# [WORK TO COMPLETE]
Pictures are to be left out; every line from the one with "Task: Select the Date/Day column header" through the end of the data must be transcribed exactly.

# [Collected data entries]
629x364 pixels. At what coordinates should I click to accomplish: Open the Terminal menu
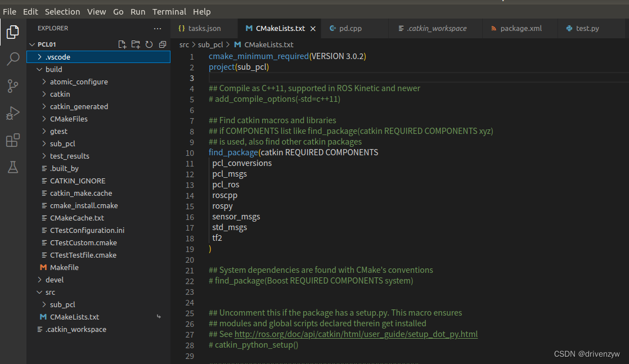pos(169,11)
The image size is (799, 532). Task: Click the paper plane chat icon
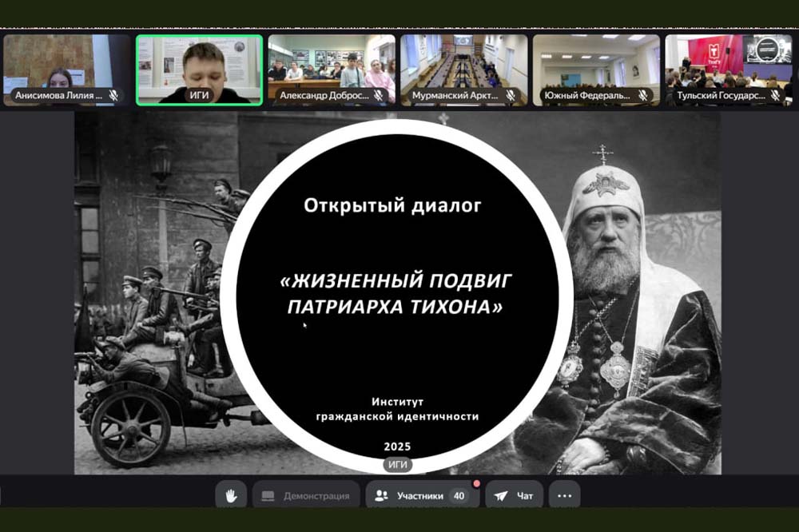click(502, 496)
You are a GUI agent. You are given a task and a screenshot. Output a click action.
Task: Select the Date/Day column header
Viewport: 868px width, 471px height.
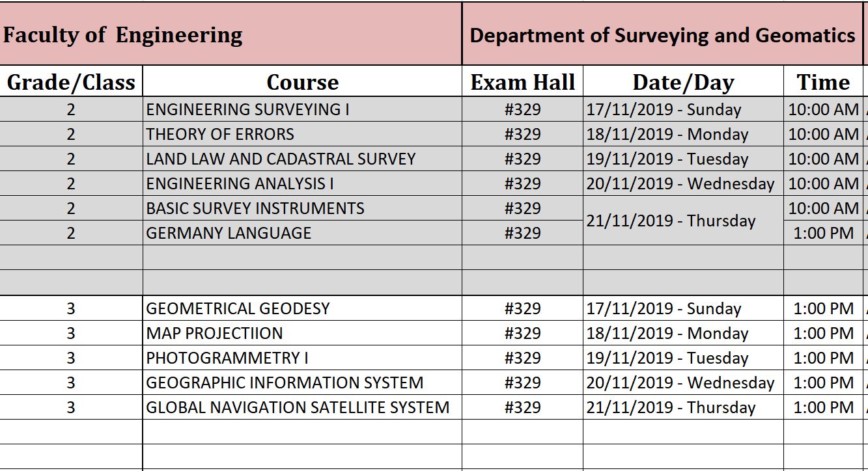(683, 83)
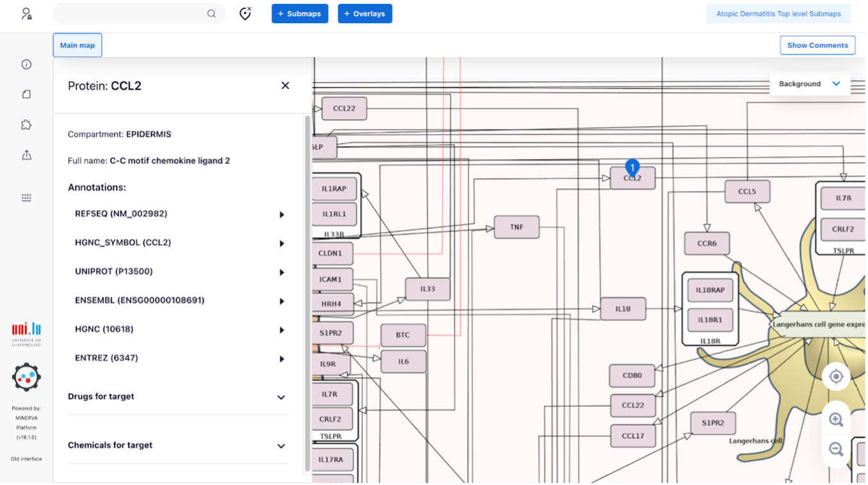Switch to the Main map tab
The height and width of the screenshot is (485, 868).
coord(77,45)
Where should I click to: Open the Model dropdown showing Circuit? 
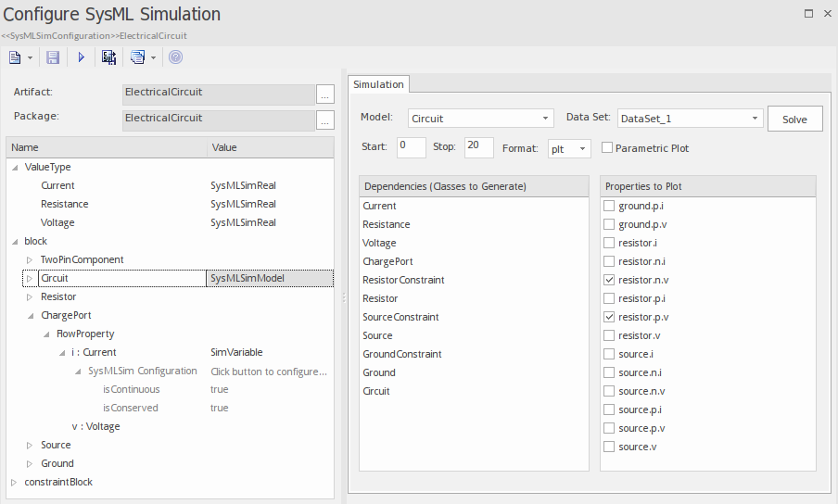point(480,119)
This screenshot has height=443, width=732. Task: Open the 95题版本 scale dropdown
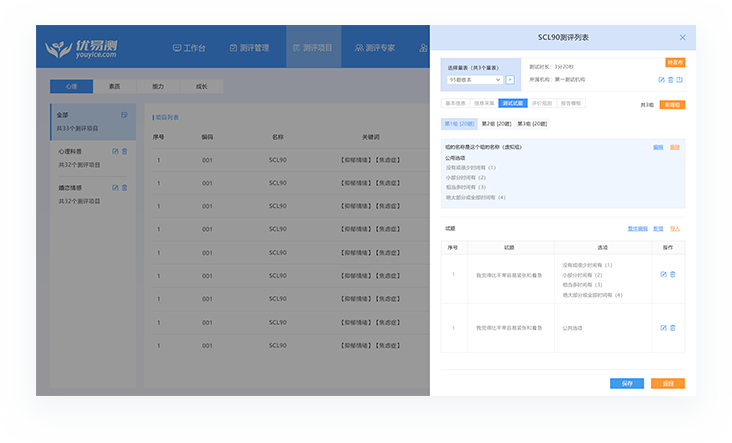[475, 80]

# [TASK RESULT]
Task: Select the Date/Day column header
Viewport: 868px width, 471px height.
(683, 83)
Switch to the Main map tab
The height and width of the screenshot is (485, 868).
coord(77,45)
Where should I click to: Open the Model dropdown showing Circuit? 
point(480,119)
This screenshot has height=443, width=732. Task: Open the 95题版本 scale dropdown
[475, 80]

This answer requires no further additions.